◆ **REQUEST**
Copy out all of the records below, keeping their wording, and multiply every coordinate in the answers by 0.5, rounding to whole numbers with halves going up. Leave the pictures out.

◆ **WORKING DATA**
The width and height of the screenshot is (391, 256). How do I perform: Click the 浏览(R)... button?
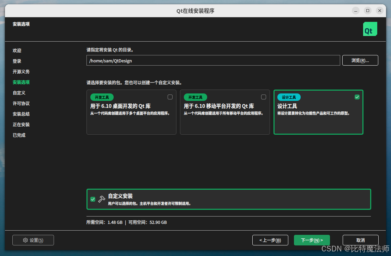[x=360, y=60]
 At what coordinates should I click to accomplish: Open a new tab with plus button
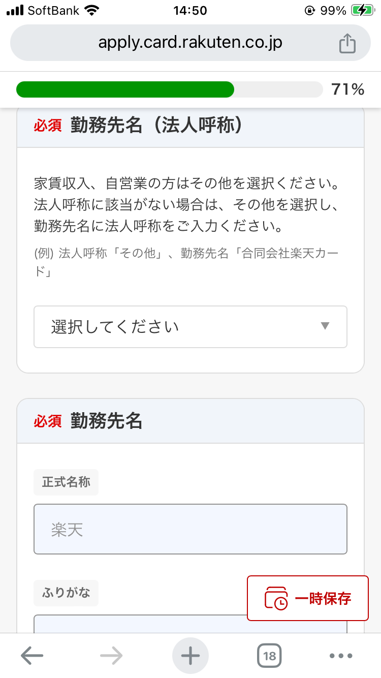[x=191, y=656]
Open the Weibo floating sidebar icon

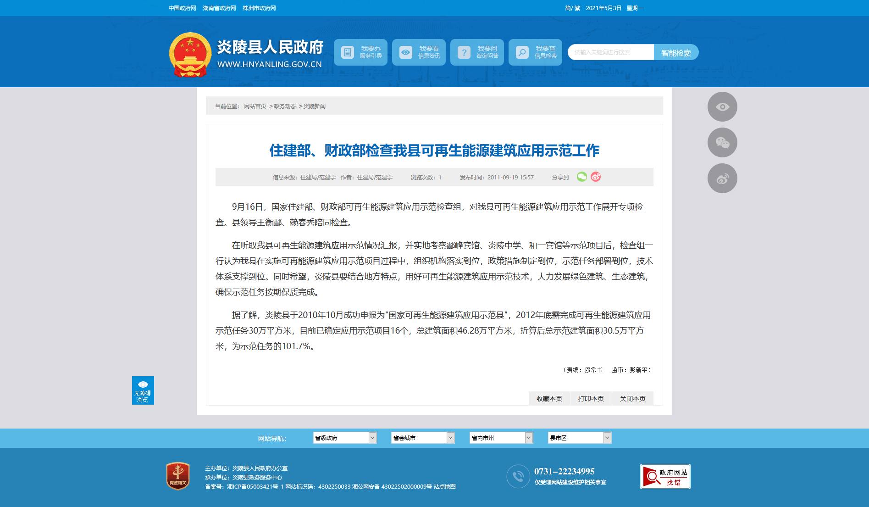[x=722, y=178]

◆ **RESULT BELOW**
The width and height of the screenshot is (391, 256). How do I perform: Click the 浏览(R)... button?
[x=180, y=30]
 At what coordinates should I click to accomplish: Open a new tab with plus button
[x=96, y=328]
Open the Weibo floating sidebar icon

[x=361, y=89]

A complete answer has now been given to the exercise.